Midway through injecting Sue with the serum, Elisabeth has second thoughts and attempts to revive her counterpart. This causes a glitch, allowing both women to be awake at the same time. Sue is furious and ultimately kills Elisabeth.
Without her lifeline, Sue’s body begins to deteriorate — she loses her teeth and her ear — just before she’s set to host a New Year’s Eve show in Los Angeles. She rushes home to inject herself with the original slime-green liquid in the hopes that she will transform again into another, younger, more beautiful self. Instead, this triggers a mutation and Sue gives birth to a disfigured and grotesque monster (Monstro Elisasue).
This terrifying amalgamation of Sue and Elisabeth takes the stage at the New Year’s Eve show, where it is ridiculed by the audience. The monster loses its head (only to grow another) before losing its arm, which sprays the audience with 36,000 gallons of fake blood, according to an Entertainment Weekly interview with Fargeat.
Following the bloody scene, the monster stumbles outside where it explodes — leaving only Elisabeth’s face to slowly crawl to her star on the Hollywood Walk of Fame. It’s there that she finally fades away to nothing but a pool of blood.
What is the monster in The Substance?
©MUBI / Courtesy Everett Collection
The monster is a mutated version of Elisabeth and Sue — a result of the latter injecting herself with the original activator serum. Its name, Monstro Elisasue, is simply a fusion of both character names.
While speaking to Vulture in February 2025, Fargeat described the ghastly creature as “liberation from the tyranny of image.”
“It’s the moment where [Elisabeth] finds some relief when she has almost no human shape. It’s the first time she looks at herself in the mirror and she doesn’t judge herself in a harsh way,” she continued. “She’s not scared. It’s the moment where she has, for the first time, some tenderness for herself.”

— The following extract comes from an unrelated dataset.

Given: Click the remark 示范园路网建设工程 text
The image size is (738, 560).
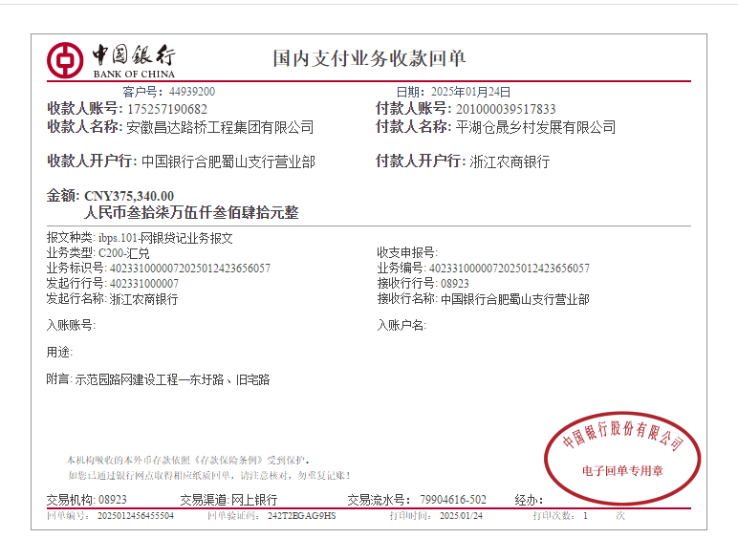Looking at the screenshot, I should pyautogui.click(x=172, y=379).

Did Sue and Elisabeth share the same consciousness?
©MUBI / Courtesy Everett Collection (2)
Elisabeth and Sue are the same person biologically. However, it becomes clear that they don’t share the same consciousness. If that were the case, Sue would be more concerned with Elisabeth’s well-being and refrain from abusing the seven-day switch rule.
“The idea was to suggest a kind of reincarnation. They are the same person, but their minds are different due to their new bodies, which changes their relationship with the world,” Fargeat explained to Nerdophiles in September 2024.
What is the message behind The Substance?
©MUBI / Courtesy Everett Collection
The Substance explores body image and societal expectations for women related to aging — something Moore told The Guardian in September 2024 that she is all too familiar with.
“How violent we can be towards ourselves, how just brutal,” Moore said, recalling the extreme lengths it takes to remain youthful and thin as a young actress and model in Hollywood.
“Self-judgment, chasing perfection, trying to rid ourselves of ‘flaws’ … all of us, if we start to think our value is only with how we look then ultimately we’re going to be crushed,” she added.
For Fargeat, a crisis of self-worth in her 40s ultimately led her to create The Substance.
“I started to have these crazy, violent thoughts that my life was going to be over — it’s the end of being interesting, it’s the end of having any value in society,” she told the Los Angeles Times in February 2025. “It made me realize that if I wasn’t doing something with [those thoughts], it could destroy me.”
“The movie is not about just aging,” Fargeat continued. “It’s about how you’re supposed to look and behave to conform to the idea that society has built of what it is to be a woman. And a huge part of it has been, I think, defined through the eyes of men.”